Summary Of Performance Results (See the Spreadsheet)

Four SPEC test suites were compared: CINT2000, CFP2000, CINT2006, and CFP2006.

In general it looks positive to remove the -raise pass. The overall results (sum of all tests) are as follows:

                        +--Compile-+   +----------Run Times--------+

ITEM GCCAS Bytecode LLC JIT GCC CBE LLC JIT Delta 151.05 818298 -9.07 16.2 14.66 20.81 46.40 57.15 Percent 6.49% 1.95% -1.09% 3.09% 2.18% 3.14% 7.12% 4.04%

The "Delta" values shown are the difference in aggregate time between "with -raise" and "without -raise" runs across all test cases. Negative values mean the "without -raise" value was larger. Positive values mean the "without -raise" value was smaller. Because these values represent the subtraction of the "without -raise" from the "with -raise" data sets, positive values favor removal of -raise while negative values favor keeping -raise.

The "Percent" values are computed by dividing the "Delta" value by the "with -raise" sum. This gives an approximation of the magnitude of change introduced by removing the -raise pass.

To interpret this correctly, one would say: "On average, the -raise pass increases bytecode volumes by nearly 2% and LLC runtimes by over 7%".

The only negative impact of removing -raise seems to be a 1.09% increase in the LLC compilation time. This is rather surprising given that there is less work done by llc without -raise.

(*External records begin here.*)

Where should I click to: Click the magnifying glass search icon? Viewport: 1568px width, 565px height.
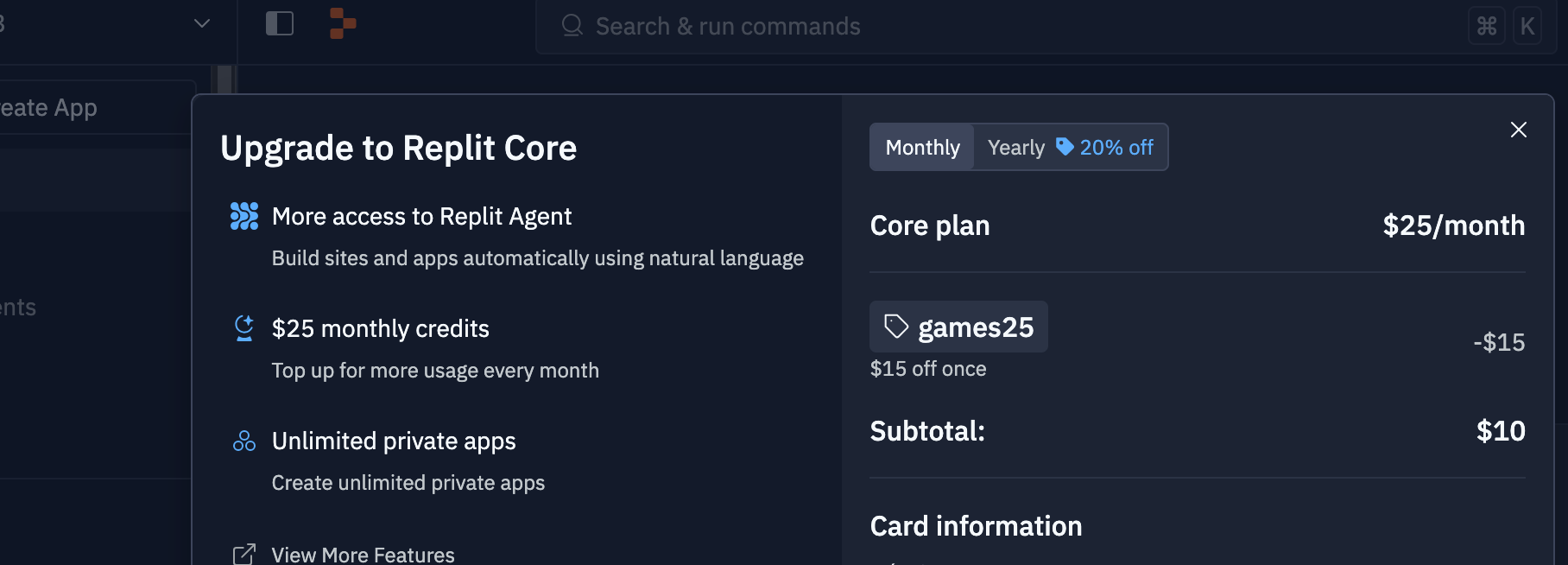point(571,26)
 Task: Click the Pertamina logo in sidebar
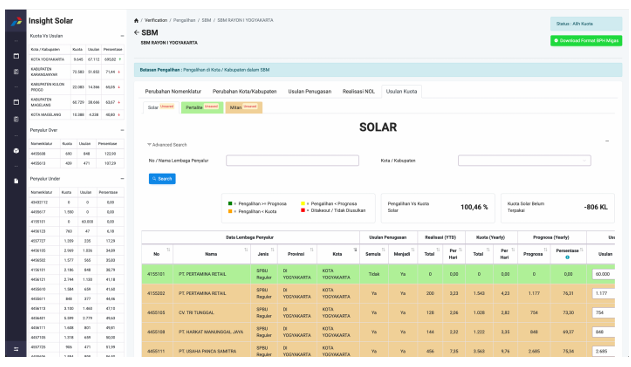coord(16,21)
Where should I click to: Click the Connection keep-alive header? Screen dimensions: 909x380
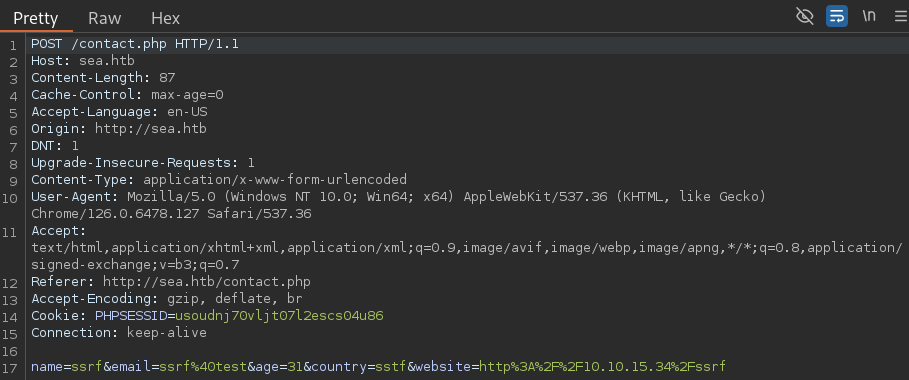(119, 333)
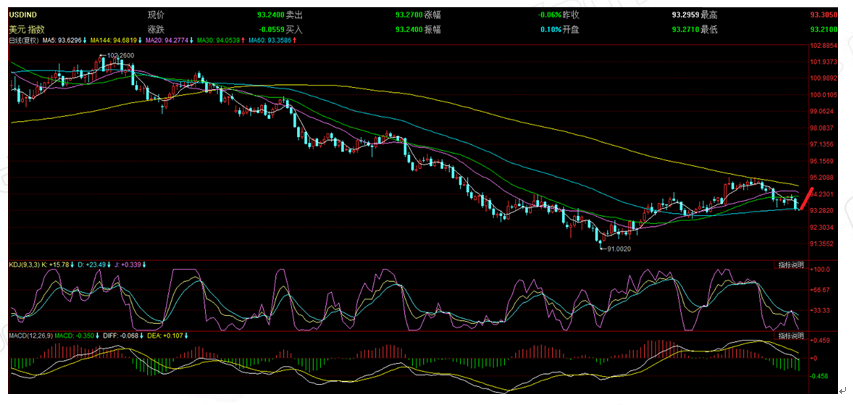Open 指标说明 link in the KDJ panel
Screen dimensions: 853x405
pyautogui.click(x=792, y=265)
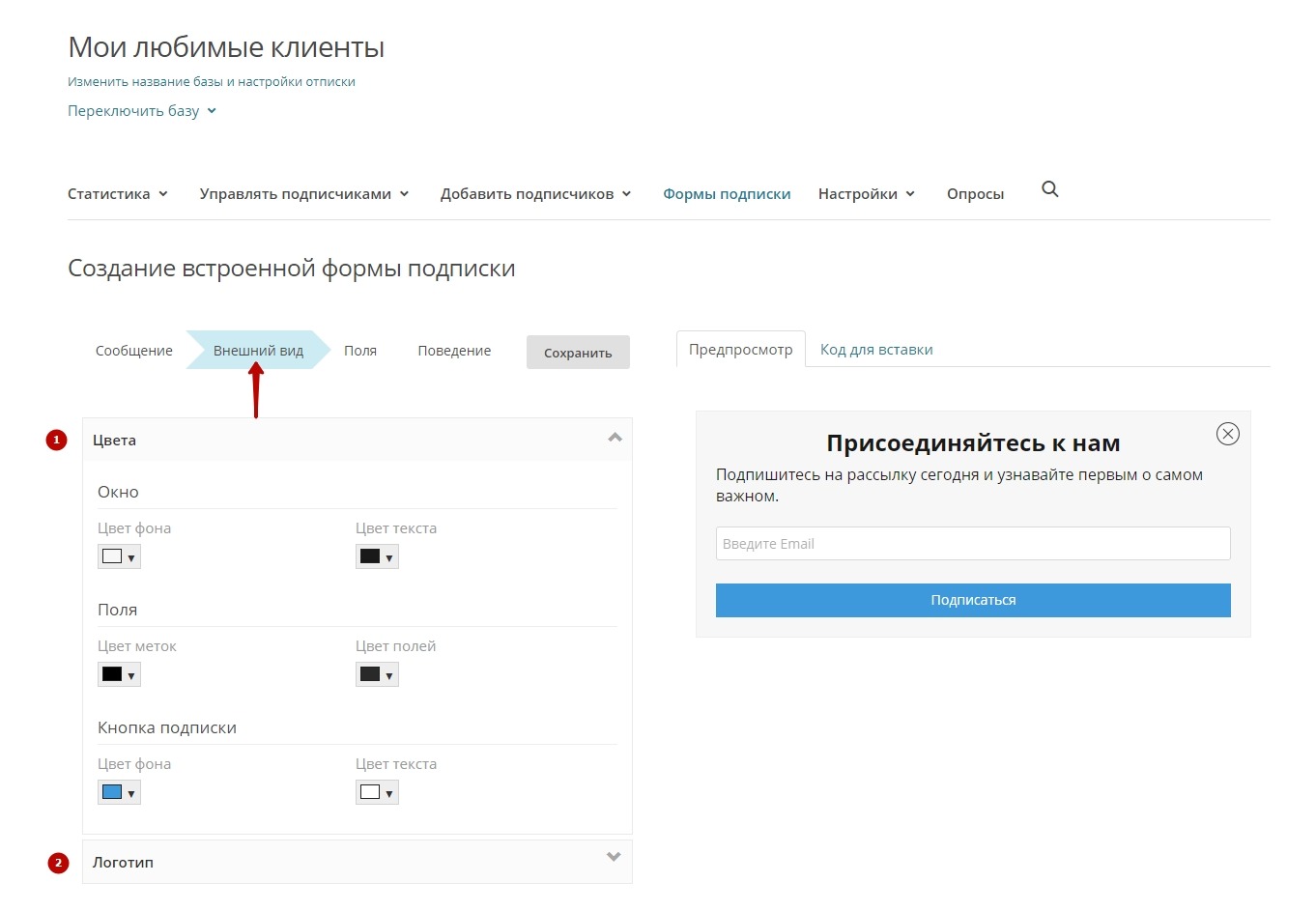Screen dimensions: 1316x911
Task: Open the Настройки dropdown menu
Action: (x=866, y=194)
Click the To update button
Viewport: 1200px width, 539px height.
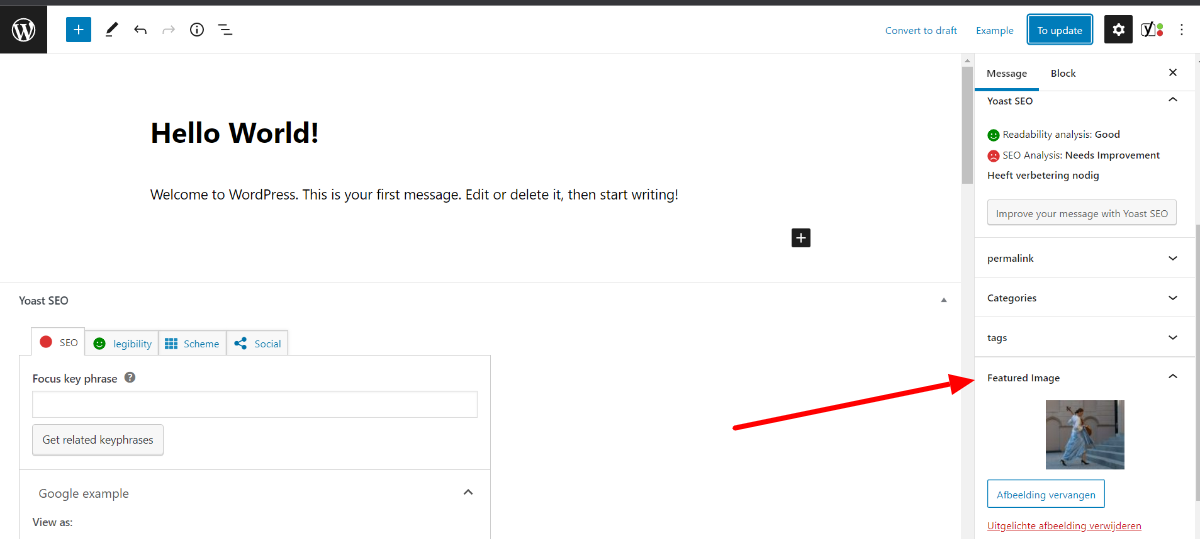tap(1059, 30)
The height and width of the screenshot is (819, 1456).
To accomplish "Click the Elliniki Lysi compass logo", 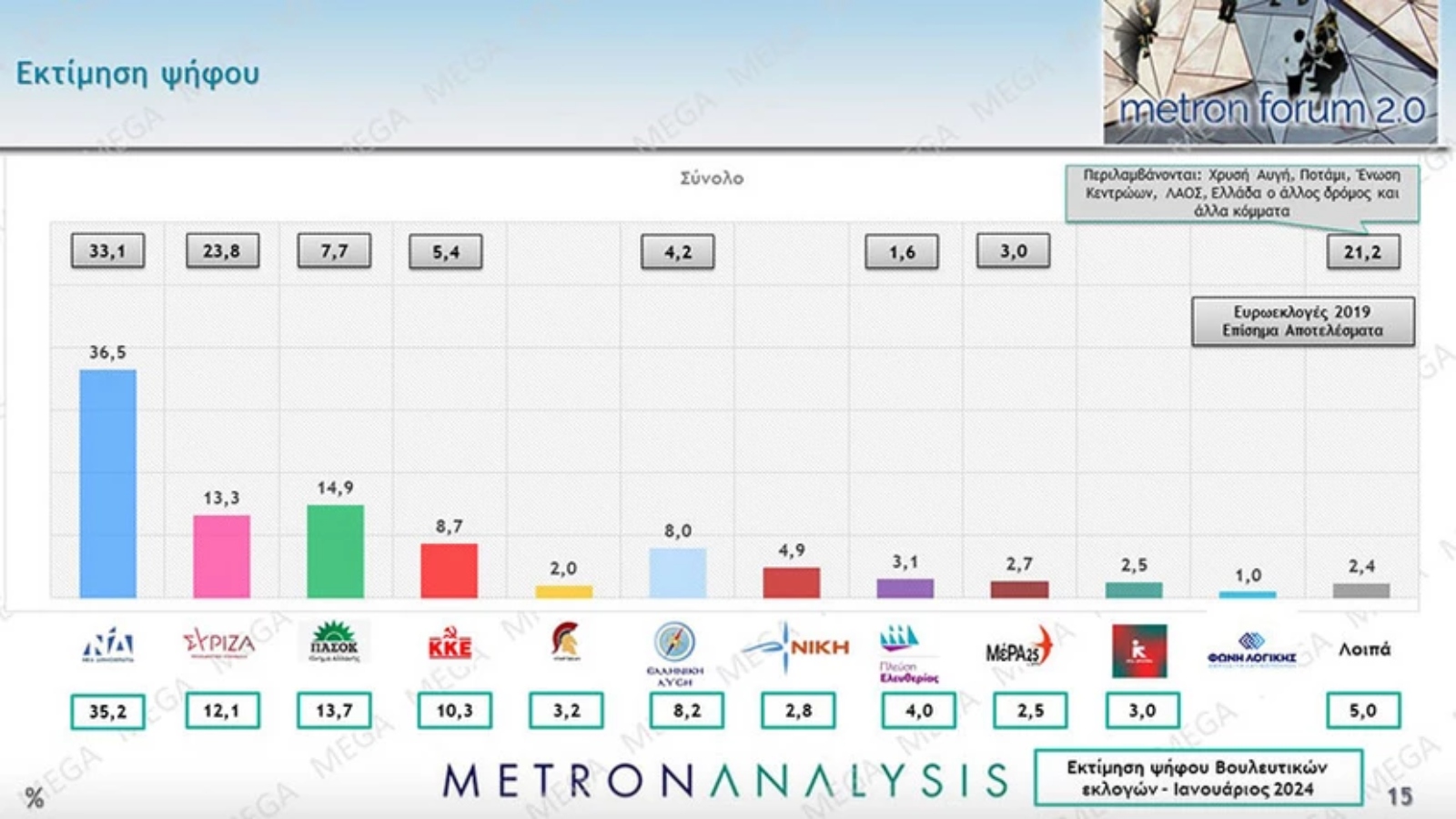I will [675, 652].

Note that these results account for only one run of the nightly tests. Additional samples would be welcome.

llvmbot commented 17 years ago

Performance Data Spreadsheet This attachment contains a spreadsheet in Excel format that contains the raw data and a comparison of the External tests with and without the -raise pass.

llvmbot commented 17 years ago

External Nightly Test Results Without -raise

llvmbot commented 17 years ago

External Nightly Test Results With -raise

llvmbot commented 17 years ago

I want this gone. :)

llvmbot commented 17 years ago

I will set up overnight performance test run.

lattner commented 17 years ago

or even just run SPEC2K + SPEC2K6.

-Chris

lattner commented 17 years ago

Nothing prevents it. We just need someone to do an llvm-test run with an without it to see if there are any perf differences.

-Chris

llvmbot commented 17 years ago

Is there anything preventing this from being eliminated now?

Can we use the stats to determine how much it fires (if at all)?

What pieces does it implement that might still be useful to retain?

lattner commented 17 years ago

When this happens, we can eliminate Type::canLosslesslyBitCastTo and probably some other stuff only used by -raise.

-Chris